--- Your instructions ---
Give again, word for word, each line below starting at the one that contains "Quantity (409, 571)" and ending at the one that contains "Search (50, 2087)".

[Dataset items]
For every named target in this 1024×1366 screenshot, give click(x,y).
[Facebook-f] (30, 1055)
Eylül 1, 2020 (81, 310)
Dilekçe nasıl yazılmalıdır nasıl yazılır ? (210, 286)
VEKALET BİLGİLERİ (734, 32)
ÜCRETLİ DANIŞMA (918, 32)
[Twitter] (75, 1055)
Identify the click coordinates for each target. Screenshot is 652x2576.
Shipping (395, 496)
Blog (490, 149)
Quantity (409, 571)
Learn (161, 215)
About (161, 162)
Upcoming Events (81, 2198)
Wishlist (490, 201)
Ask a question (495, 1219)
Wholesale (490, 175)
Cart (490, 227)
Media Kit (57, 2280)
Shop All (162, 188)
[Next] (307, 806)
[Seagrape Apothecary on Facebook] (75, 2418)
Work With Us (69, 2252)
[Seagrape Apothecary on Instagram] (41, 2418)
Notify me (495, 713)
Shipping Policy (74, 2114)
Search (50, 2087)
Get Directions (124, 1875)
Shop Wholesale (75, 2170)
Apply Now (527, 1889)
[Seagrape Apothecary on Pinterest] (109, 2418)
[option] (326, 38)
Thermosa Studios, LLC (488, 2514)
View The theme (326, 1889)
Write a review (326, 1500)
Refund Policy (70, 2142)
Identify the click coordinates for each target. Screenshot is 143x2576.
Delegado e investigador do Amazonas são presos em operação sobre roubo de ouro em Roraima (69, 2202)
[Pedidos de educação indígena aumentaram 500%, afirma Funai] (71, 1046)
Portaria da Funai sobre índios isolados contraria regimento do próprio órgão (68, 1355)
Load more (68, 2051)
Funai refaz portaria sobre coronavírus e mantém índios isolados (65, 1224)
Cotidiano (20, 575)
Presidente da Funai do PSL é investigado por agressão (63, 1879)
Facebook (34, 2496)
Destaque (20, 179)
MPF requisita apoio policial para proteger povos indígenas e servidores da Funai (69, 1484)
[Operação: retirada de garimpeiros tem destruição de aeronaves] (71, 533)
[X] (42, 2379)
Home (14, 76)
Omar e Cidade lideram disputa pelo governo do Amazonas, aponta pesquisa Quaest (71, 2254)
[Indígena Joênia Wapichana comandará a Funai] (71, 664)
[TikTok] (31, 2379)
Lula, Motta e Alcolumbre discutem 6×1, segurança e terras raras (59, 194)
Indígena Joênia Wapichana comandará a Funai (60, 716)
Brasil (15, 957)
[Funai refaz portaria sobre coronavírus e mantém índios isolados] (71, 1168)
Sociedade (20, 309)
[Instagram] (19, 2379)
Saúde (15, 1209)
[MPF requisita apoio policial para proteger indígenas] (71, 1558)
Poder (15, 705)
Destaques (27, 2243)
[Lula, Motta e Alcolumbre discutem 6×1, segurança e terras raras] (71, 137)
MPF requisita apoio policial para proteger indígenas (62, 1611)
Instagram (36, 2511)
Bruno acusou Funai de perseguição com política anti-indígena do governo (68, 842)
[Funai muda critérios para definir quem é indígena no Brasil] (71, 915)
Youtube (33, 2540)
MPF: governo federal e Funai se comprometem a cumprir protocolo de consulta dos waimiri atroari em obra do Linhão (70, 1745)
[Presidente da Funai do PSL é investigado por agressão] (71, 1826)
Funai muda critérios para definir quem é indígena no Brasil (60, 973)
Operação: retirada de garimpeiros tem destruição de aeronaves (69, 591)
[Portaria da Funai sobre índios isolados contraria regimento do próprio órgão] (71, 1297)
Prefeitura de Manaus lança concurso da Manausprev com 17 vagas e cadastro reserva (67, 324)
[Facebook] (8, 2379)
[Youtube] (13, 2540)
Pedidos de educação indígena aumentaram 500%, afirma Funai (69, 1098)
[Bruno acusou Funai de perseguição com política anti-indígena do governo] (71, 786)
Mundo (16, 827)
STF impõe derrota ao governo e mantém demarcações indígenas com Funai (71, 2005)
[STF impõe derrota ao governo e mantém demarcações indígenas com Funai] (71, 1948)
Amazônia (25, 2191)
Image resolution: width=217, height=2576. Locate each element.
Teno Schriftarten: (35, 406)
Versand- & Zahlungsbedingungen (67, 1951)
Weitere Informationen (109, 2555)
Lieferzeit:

--- Expected answer ---
Quantity (409, 571)
Learn (161, 215)
About (161, 162)
Upcoming Events (81, 2198)
Wishlist (490, 201)
Ask a question (495, 1219)
Wholesale (490, 175)
Cart (490, 227)
Media Kit (57, 2280)
Shop All (162, 188)
[Next] (307, 806)
[Seagrape Apothecary on Facebook] (75, 2418)
Work With Us (69, 2252)
[Seagrape Apothecary on Instagram] (41, 2418)
Notify me (495, 713)
Shipping Policy (74, 2114)
Search (50, 2087)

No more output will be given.